Launched in March 2021 for a period of five years, the BEAT-AF project aimed to evaluate the superiority and efficacy of pulsed field ablation in pulmonary vein isolation, compared with radiofrequency ablation, the standard treatment for atrial fibrillation (AF). It will come to an end in February 2026.
As part of the BEAT-AF project, the BEAT PAROX-AF multicenter, randomized European clinical trial compared optimized radiofrequency ablation (RFA) and pulsed-field ablation (PFA) in the treatment of symptomatic, drug-resistant paroxysmal atrial fibrillation (AF) in 300 patients undergoing a first procedure.
Catheter ablation
Both pulsed field ablation and radiofrequency ablation procedures are performed using a catheter. Inserted into the femoral vein, the catheter is guided by the cardiologist into the left atrium, where it will remove the areas of heart tissue around the pulmonary veins that trigger or maintain AF. Isolating these veins through ablation reduces or eliminates episodes of AF, significantly improving patients’ quality of life.

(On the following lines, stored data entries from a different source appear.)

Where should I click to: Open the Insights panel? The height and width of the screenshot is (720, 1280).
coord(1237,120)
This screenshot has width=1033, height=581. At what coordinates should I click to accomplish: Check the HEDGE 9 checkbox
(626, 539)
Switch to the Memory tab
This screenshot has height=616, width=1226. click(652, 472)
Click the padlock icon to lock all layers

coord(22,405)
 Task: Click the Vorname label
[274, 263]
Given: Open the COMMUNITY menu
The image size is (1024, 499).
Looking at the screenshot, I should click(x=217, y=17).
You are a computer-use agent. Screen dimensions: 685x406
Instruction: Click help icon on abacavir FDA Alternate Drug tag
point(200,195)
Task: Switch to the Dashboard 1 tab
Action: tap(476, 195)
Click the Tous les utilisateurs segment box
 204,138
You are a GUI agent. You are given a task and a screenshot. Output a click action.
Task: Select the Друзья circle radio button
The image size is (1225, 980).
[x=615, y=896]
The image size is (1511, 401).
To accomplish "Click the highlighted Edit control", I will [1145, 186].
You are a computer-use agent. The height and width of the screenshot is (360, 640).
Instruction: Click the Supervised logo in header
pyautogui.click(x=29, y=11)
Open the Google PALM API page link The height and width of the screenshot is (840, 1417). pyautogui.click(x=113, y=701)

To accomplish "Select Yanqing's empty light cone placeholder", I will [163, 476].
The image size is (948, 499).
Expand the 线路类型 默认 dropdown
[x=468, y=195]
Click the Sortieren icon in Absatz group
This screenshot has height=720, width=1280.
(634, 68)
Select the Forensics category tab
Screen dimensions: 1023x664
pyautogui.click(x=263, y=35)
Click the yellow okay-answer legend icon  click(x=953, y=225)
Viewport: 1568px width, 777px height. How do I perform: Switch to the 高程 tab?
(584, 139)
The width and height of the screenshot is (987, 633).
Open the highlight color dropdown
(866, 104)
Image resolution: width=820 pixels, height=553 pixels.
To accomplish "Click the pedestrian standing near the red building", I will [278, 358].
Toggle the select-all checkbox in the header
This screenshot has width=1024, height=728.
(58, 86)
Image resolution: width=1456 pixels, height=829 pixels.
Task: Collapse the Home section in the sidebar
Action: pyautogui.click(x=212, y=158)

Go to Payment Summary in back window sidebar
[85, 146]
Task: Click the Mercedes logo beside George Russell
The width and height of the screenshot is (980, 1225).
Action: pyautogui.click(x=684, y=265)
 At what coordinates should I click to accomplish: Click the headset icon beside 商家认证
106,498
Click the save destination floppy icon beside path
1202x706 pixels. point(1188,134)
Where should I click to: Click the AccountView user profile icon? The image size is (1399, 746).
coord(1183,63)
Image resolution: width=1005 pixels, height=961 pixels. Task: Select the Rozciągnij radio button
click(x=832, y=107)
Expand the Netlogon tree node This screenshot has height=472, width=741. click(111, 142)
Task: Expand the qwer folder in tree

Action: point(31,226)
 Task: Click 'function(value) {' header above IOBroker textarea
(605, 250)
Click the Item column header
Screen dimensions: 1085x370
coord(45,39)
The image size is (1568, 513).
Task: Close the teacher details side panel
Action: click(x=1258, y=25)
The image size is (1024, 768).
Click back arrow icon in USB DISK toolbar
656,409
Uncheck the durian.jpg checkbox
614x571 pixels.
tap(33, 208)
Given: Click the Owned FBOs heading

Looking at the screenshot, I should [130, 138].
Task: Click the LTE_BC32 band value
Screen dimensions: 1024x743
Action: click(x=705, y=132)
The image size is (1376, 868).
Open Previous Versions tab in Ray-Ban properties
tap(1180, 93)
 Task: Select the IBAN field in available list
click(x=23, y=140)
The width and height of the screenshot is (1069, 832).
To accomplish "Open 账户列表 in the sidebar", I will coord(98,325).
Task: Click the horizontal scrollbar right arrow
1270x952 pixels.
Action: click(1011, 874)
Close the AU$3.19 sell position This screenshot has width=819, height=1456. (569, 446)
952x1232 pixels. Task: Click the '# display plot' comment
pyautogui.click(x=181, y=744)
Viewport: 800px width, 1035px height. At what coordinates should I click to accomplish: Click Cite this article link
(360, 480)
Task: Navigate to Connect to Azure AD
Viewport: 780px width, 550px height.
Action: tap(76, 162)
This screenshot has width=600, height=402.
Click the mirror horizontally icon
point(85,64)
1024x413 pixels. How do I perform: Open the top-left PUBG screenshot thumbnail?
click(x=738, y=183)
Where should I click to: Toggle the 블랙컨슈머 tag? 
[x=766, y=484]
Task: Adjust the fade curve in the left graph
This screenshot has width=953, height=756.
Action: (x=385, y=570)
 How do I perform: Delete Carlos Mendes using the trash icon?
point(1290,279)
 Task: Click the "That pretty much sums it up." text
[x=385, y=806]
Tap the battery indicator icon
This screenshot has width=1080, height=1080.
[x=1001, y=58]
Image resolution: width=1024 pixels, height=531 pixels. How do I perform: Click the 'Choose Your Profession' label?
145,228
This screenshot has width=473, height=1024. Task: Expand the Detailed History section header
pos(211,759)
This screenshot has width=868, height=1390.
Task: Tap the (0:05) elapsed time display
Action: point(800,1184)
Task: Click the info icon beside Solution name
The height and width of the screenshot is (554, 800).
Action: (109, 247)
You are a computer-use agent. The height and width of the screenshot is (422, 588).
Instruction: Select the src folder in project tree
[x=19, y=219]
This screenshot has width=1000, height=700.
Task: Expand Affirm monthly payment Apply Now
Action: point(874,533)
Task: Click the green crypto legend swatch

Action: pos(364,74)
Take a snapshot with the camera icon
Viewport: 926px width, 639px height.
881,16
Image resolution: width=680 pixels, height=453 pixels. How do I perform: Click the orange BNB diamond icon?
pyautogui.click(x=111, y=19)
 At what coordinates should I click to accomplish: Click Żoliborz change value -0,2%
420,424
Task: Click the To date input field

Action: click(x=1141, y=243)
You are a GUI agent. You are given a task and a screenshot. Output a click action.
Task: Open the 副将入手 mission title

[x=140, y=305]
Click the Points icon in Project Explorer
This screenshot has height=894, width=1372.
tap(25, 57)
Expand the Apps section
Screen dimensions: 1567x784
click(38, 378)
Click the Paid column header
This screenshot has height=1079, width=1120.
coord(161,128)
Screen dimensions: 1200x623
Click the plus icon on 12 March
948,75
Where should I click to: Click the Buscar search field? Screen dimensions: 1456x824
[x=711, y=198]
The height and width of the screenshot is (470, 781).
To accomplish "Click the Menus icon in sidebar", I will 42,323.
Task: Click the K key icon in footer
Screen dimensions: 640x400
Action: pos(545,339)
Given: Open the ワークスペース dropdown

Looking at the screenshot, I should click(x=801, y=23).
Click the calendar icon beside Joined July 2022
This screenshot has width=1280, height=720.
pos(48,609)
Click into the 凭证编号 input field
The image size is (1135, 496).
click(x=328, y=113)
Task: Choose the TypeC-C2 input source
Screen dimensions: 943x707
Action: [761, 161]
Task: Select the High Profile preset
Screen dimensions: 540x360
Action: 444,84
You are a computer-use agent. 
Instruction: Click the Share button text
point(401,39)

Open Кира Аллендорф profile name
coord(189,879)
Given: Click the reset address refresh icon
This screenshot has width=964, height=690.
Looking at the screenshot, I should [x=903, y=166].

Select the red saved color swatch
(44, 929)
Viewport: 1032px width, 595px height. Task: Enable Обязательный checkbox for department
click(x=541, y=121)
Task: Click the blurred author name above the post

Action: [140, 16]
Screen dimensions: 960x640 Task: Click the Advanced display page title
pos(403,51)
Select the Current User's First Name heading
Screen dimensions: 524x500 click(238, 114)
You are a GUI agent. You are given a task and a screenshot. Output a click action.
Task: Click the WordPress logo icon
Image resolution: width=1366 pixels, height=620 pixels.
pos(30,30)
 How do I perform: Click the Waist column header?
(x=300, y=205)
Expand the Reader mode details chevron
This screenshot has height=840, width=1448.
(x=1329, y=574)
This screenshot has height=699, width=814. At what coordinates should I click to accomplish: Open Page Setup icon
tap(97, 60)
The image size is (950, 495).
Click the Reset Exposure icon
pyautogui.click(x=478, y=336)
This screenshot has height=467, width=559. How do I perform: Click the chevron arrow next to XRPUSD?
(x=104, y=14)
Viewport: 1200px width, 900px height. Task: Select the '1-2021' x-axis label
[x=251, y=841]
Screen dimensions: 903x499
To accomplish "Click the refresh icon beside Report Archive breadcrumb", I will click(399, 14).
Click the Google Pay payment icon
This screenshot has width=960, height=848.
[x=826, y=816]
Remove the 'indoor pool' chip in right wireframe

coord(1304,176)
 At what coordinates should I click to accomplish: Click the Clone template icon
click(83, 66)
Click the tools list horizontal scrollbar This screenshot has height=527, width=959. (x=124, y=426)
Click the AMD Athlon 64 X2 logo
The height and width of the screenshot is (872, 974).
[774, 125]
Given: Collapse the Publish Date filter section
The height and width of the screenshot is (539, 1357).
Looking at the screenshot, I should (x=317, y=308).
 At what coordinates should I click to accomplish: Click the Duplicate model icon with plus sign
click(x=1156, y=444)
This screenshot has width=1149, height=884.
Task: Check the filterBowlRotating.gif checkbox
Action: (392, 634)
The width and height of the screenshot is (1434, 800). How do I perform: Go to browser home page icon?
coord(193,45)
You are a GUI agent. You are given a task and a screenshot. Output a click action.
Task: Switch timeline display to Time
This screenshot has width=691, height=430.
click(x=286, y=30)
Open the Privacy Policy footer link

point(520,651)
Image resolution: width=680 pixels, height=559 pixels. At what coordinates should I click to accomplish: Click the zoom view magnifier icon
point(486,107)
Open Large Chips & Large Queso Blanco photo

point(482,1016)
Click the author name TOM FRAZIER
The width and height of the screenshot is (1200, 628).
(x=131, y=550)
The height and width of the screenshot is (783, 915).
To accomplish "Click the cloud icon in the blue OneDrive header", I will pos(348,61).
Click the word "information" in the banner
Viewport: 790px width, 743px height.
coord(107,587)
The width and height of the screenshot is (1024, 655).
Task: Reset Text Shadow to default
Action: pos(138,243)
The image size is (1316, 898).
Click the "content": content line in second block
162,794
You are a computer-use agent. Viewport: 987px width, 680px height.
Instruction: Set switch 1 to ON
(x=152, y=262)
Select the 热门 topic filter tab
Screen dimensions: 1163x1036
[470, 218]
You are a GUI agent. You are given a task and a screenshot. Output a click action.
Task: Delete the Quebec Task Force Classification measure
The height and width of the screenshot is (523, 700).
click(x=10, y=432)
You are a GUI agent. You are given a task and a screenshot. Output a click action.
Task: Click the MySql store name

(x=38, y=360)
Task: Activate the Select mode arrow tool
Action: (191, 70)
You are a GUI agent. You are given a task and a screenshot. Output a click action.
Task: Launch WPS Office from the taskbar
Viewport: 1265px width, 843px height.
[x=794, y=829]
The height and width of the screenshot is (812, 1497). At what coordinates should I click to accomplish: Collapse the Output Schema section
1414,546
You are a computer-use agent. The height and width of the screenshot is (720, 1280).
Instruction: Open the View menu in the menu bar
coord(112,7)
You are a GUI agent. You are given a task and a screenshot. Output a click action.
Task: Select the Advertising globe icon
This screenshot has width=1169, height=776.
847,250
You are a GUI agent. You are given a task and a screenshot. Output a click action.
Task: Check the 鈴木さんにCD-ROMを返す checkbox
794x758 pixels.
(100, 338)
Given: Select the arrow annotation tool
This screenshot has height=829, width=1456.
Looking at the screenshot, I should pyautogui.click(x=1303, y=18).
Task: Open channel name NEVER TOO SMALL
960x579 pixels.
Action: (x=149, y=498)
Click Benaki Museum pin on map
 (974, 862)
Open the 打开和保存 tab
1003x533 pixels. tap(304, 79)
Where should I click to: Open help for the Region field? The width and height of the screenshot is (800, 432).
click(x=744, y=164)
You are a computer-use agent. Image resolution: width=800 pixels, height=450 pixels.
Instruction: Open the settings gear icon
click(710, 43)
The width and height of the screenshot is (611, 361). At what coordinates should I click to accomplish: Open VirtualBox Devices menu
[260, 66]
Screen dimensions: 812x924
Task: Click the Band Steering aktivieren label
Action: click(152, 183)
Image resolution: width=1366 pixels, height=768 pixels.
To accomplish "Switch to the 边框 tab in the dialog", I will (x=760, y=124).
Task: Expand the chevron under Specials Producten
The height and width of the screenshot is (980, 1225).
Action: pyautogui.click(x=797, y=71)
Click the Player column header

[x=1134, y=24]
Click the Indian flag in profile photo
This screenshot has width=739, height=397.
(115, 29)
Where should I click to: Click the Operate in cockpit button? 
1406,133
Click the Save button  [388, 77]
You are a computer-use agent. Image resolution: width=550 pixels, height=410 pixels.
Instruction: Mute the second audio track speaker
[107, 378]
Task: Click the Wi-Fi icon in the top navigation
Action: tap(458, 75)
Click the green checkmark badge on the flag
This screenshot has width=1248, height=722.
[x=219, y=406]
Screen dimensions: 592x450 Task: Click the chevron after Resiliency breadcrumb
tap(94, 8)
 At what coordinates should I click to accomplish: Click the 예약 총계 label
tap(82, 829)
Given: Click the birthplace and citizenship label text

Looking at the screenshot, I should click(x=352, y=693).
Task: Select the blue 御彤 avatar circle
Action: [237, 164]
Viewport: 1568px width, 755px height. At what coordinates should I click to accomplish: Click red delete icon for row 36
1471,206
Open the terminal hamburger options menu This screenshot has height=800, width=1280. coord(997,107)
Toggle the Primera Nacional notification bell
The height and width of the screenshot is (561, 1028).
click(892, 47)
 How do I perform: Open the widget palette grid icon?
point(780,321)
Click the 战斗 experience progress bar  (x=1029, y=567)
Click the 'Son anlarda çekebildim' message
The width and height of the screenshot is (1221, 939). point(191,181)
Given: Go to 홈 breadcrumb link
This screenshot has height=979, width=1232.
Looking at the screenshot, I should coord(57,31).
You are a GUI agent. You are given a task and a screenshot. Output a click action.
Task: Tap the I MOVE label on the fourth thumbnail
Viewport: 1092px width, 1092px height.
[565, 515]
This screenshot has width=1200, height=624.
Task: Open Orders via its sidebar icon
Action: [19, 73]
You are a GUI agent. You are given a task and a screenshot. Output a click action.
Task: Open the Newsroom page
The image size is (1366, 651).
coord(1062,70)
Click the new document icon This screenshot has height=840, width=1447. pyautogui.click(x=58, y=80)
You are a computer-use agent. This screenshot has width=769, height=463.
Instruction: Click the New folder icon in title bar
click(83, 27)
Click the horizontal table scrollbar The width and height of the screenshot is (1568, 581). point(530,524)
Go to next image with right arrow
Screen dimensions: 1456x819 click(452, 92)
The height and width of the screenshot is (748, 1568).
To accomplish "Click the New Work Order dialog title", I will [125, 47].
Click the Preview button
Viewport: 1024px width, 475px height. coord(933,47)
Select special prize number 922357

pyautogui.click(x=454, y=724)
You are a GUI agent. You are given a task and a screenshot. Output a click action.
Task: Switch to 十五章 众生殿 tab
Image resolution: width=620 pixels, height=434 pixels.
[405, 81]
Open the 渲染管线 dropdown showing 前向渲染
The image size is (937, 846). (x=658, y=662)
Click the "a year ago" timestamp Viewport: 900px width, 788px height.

Pulsed field ablation: comparable efficacy, enhanced safety
A 12-month post-operative follow-up of these patients showed no recurrence of atrial arrhythmia in approximately 77% of patients in both groups. The BEAT PAROX-AF study therefore does not demonstrate superiority but rather similar efficacy between the two techniques.
In terms of safety, pulsed-field ablation results in fewer serious complications related to the procedure. Pulmonary vein shrinkage, in particular, occurred only in the radiofrequency-treated group. No deaths, strokes, atrioesophageal fistulas, or permanent phrenic nerve damage were reported in either group.
Finally, PFA offers the advantage of a significantly shorter procedure time, with less time spent inside the left atrium. In the future, this time saving could confirm the rise in popularity of pulsed field energy and improve access to ablation treatment for patients.
At the end of the BEAT PAROX-AF study, the data show that pulsed-field ablation offers advantages in terms of safety and are reassuring for patients, who can expect very good results in the treatment of AF, regardless of the technique used.
The BEAT-AF consortium brings together eight partners across Europe (France, Germany, Belgium, Austria, Czech Republic) and one partner in the United States. The project is coordinated by the University of Bordeaux.